Three things no one tells prospective condo buyers
Better Condo Life
03 November 2016 

Buying a new home is always exciting. Condominiums are often ideal for people who have smaller (or no) families, don’t want to have to directly worry about maintenance, or desire the prime geographic location of a condominium. While condos are a great investment for many people, they also include challenges and potential downsides that most people aren’t told or don’t know about. Here are three things no one tells prospective condo buyers. Before you buy a condominium, make sure you’ve got all the facts.

1. Your condo has the power to bill you large sums of money
Every condo corporation has the ability to levy a Special Assessment on its owners. They can do this with no warning and demand payment within a short period. For some Associations, the amount can be relatively low—maybe capped at two or three times your monthly condo fees. Other buildings can go as high as five figures! Before you buy a condo, make sure you know how much money you could be tagged for. 

What this means to you:
Make sure you understand that you could get a big fat bill from the condo association at any time. Find out how much that bill could by by reading the bylaws or asking your realtor to tell you what the number is.

What you can do about it:
You’ll want to make sure you factor this into your savings and your buying power.  Being assessed is part of condo living, you just need to make sure you budget for it. This is on paper one of the easiest things no one tells prospective condo buyers to deal with—you just need to be financially disciplined and ensure you’re saving enough. 

2. Your condo may be in poor condition and need extensive maintenance—and it won’t even be disclosed!
Deferred maintenance is when a building needs something replaced – like a new roof – but instead of replacing the roof, the building’s management opts to continue to patch it. The result is the roof gets leakier and leakier, and repairs become more and more costly. And when all is said and done, you still need a new roof.

Many condo associations have extensive deferred maintenance. It may be because they are conversions – former apartment buildings which deferred and sold to a developer who didn’t repair it either. Other condo associations have deferred maintenance because they don’t even know the damage is there.  They haven’t commissioned the proper reports to identify the age of their relevant systems. While a condo must provide disclosures of needed repairs, it doesn’t have to disclose something it hasn’t discovered. So if there’s no roof report, there’s no disclosure to you. What your future association doesn’t know might cost you – big. This is one of the toughest things no one tells prospective condo buyers to deal with, because even the association may not know the issue.

What this means to you:
Deferred maintenance could mean that the building is in need of substantial repair. In the short term, you might have to deal with leaking roofs or faulty elevators or fire alarms (depending on what’s been deferred).
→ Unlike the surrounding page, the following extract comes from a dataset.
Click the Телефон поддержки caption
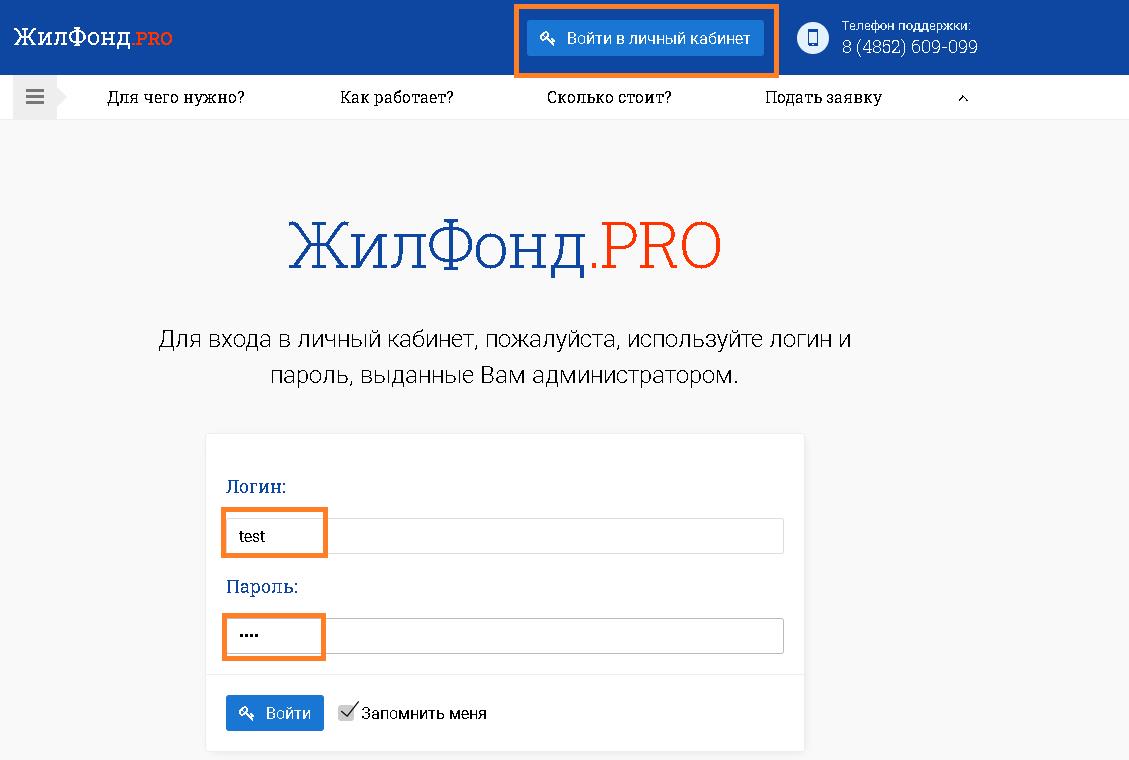The width and height of the screenshot is (1129, 760). (906, 26)
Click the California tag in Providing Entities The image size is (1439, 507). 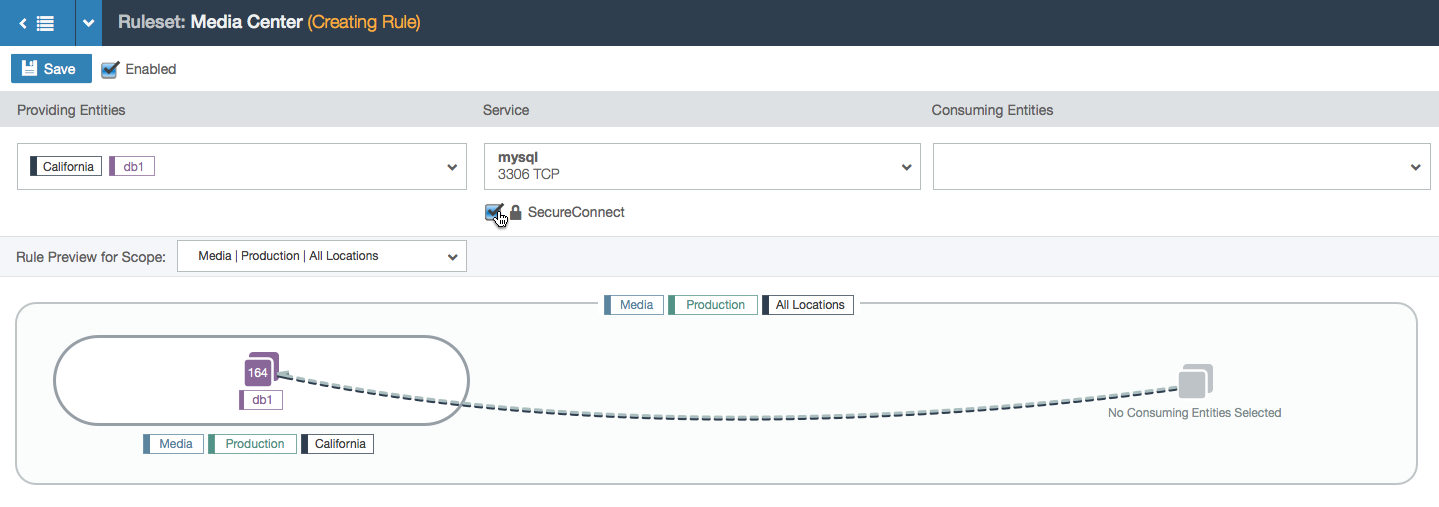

Your condo association may trigger a Special Assessment to pay for these things – see the previous section on that.

What you can do about it:
When you get the appropriate documentation after putting in an offer on a condo, you need to review the documents to identify when key major systems were last replaced, and if the condo is appropriately budgeting reserve funding to replace future issues. This will allow you to decide if the condo association has its financial house in order, or if you need to make sure you budget additional savings to pay for future repairs.

3. Your condo fees may be artificially low
Condo fees cover a huge range of things – everything from regular maintenance of the building to repairs of future systems. However, the vast majority of Associations – 70% – are not funding their reserves properly, which may keep condo fees artificially low. New buildings also often depress condo fees in order to attract buyers. Once the building is sold out, the condo association realizes it needs to raise fees.

What this means to you:
The condo fee number you’re being quoted is this year’s condo fees. There’s nothing to stop an association from raising the fees dramatically if they need the money for things like repairs. This is one of the things no one tells prospective condo buyers that can seem very unfair and unpredictable.  

What you can do about it:
When you’re factoring in your budget and buying power, you need to make sure you have some margin in case condo fees increase sharply. A safe number is to assume condo fees might increase as much as 20%.  If that number screws up your housing budget, you might need to reconsider that property. 

You must be an informed buyer before buying a condo
Condos are great because they include things like included maintenance.  However, it isn’t as simple as just buying and forgetting. There are a lot of moving parts in a condo association, and you need to make sure you understand them so you don’t get surprised or caught off guard. Unless your real estate agent is awesome, trustworthy, and knowledgeable about condos (or all of the above), they may not make you aware of any of the things no one tells prospective condo buyers. There are plenty of condo horror stories. Don’t let it happen to you.